Anonymisation and pseudonymisation
Anonymisation or pseudonymisation is a crucial step to protect study participants’ privacy and confidentiality. If you are using secondary data, anonymisation or pseudonymisation will usually have been carried out by the team who collected and/or shared the data.
However, it is important to understand these processes, including how and why this has been carried out for the data—it may also explain some quirks that you see in your data (see statistical disclosure control below).
How can individuals potentially be identified?
Using data from a research study without carrying out anonymisation or pseudonymisation could make an individual directly identifiable from their name, address, email address, phone number or other unique personal characteristic.
Individual participants may also be indirectly identifiable when certain information from the study is linked to other sources of information, such as their place of work, postcode, or diagnosis of a medical condition.
A third way that individual participants can be identified is if they are known to the researcher, and their characteristics are so unique that they can be pinpointed within a dataset. For example, this could be through the intersection of their ethnicity, occupation, age, and gender.
Small cell counts within datasets pose high risk for identifying individuals through indirect methods. Typically, study teams will eliminate small cell counts by combining scores and variables; find out more in the statistical disclosure control section below.
Anonymisation refers to the process of removing any personally identifying data—direct and indirect—so that individuals cannot be identified. True anonymised data is no longer within the scope of the EU General Data Protection Regulation (GDPR) because the data are no longer ‘personal’ i.e., linked to an identifiable person.
Pseudonymisation refers to the process of removing personal data from a research study in such a way that the data can no longer be attributed to a specific individual without the use of additional information—with the additional information protected and stored separately.
Striking a balance
There is a balance to consider when anonymising research data, as true anonymisation can sometimes remove so much information from the data that it is no longer useful for research.
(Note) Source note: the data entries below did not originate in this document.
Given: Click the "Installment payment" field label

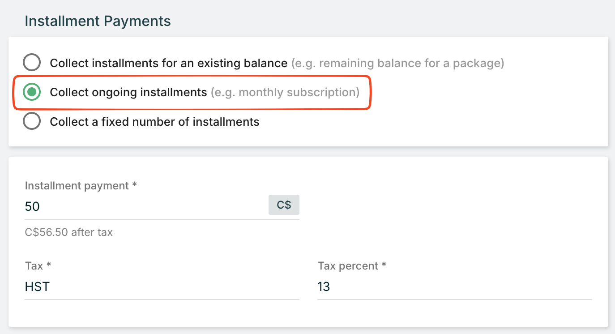Looking at the screenshot, I should pyautogui.click(x=77, y=185).
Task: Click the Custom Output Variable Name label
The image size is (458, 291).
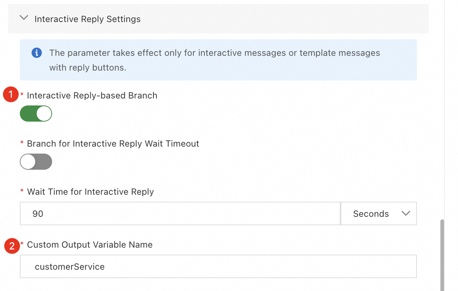Action: click(x=90, y=245)
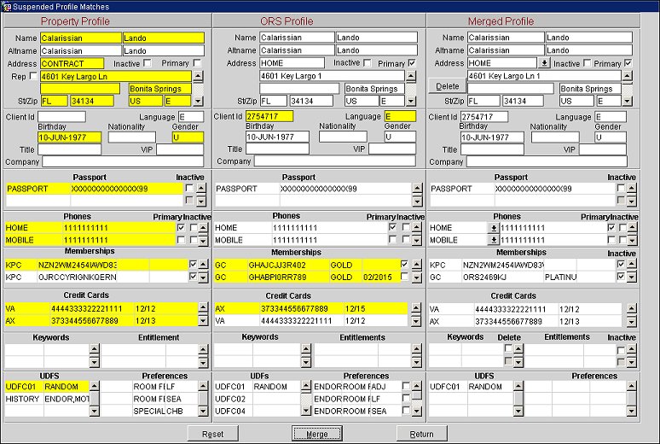Check the Rep checkbox in Property Profile
This screenshot has height=444, width=660.
[33, 76]
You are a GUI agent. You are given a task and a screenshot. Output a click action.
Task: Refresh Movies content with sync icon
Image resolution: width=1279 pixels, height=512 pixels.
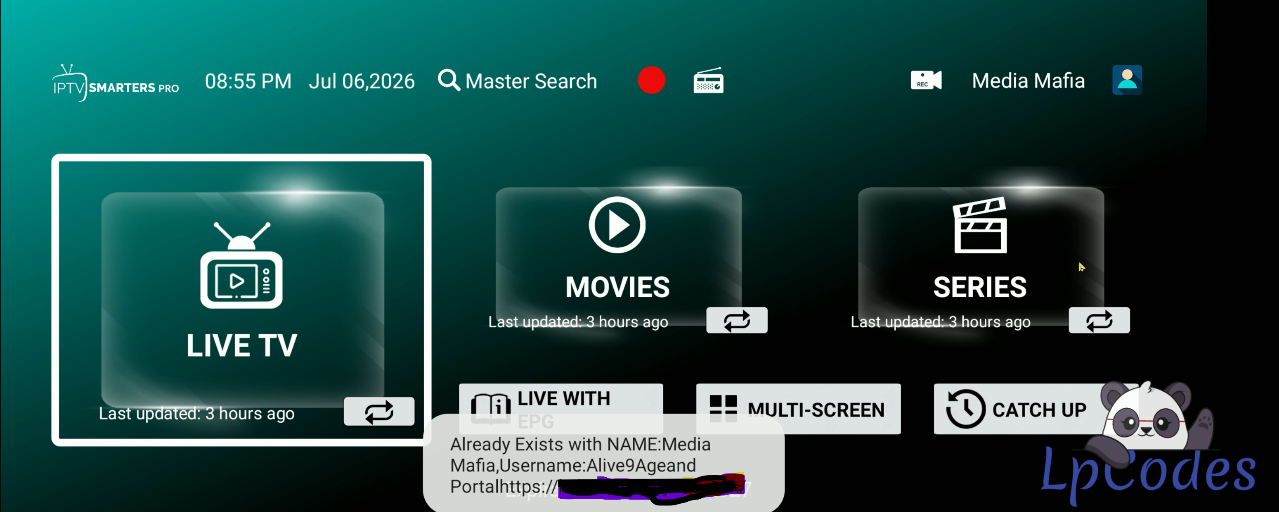pyautogui.click(x=737, y=321)
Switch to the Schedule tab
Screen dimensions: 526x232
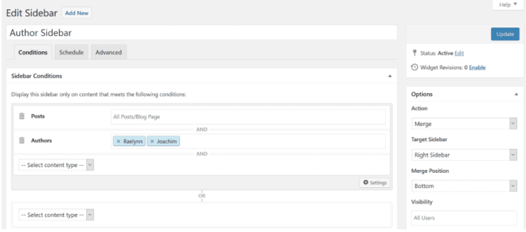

For example, an anonymised dataset might contain only a few variables, such as educational aspirations and weight categories of 10kg each. It would be impossible to identify an individual based on their attitude towards education and weight category, out of a dataset of thousands of people with similar attitudes and weight. However, this dataset would also limit the possible research questions that could be investigated.
Pseudonymisation is therefore often the most appropriate method for research data, to preserve fine grained categories for analysis and rich information about study participants.
Learn more about anonymisation, pseudonymisation, and GDPR regulation for personal data from the links below:
Statistical disclosure control
Even after data have been anonymised, there may be the potential for disclosive information to remain.
Disclosive information refers to information that has the potential to reveal sensitive or personally identifiable details about individuals. More salient examples of disclosive information include names, addresses, National Insurance numbers, email addresses, and medical records.
However, other information that has the potential to be disclosive is less obvious. For example, the age and/or year of birth of individuals taking part in studies who are aged over 90 is often summarised into a “90+” category where there is only a small number of individuals to whom this applies. This is because with the detailed information contained in the rest of the survey, it might be possible for an individual to be identified based on this age information.
Statistical disclosure control refers to methods to protect the anonymity and confidentiality of data. For example, the UK Office for National Statistics (ONS) carried out statistical disclosure control on the UK 2021 Census data to ensure there was no identifying information in outputs and data requested by users.